--- AVAILABLE RECORDS ---
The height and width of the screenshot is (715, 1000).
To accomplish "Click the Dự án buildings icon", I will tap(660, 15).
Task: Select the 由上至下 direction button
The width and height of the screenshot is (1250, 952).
---
--- AVAILABLE RECORDS ---
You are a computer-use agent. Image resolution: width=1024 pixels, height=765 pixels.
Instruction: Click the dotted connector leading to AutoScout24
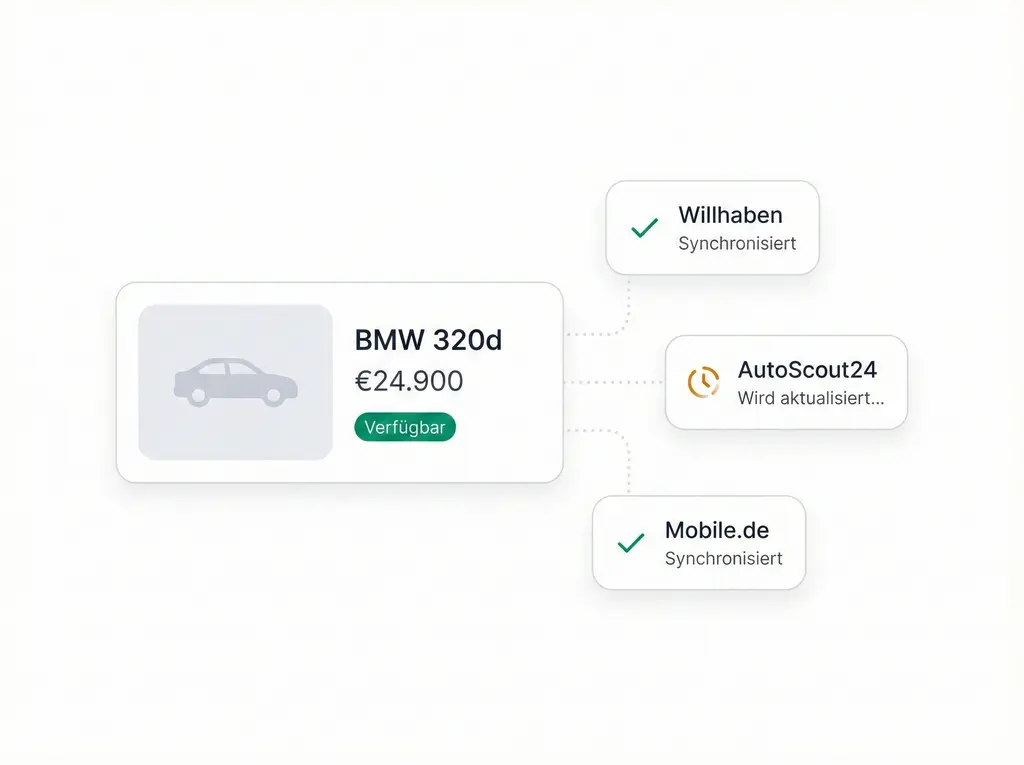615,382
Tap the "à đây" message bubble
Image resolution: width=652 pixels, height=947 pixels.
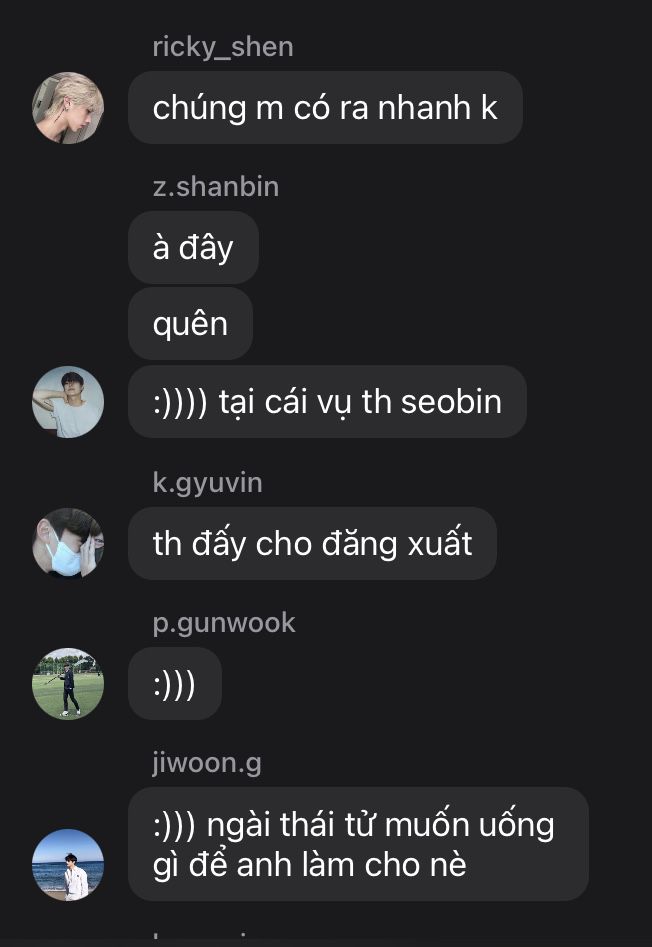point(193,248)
---
▶ [TASK STATEMENT] Retype, exactly and in full, the lines above from the one containing "The height and" through the one containing "The width and".

▶ [FINAL ANSWER]
The height and width of the screenshot is (715, 1000).
To accomplish "Click the Dự án buildings icon", I will tap(660, 15).
Task: Select the 由上至下 direction button
The width and height of the screenshot is (1250, 952).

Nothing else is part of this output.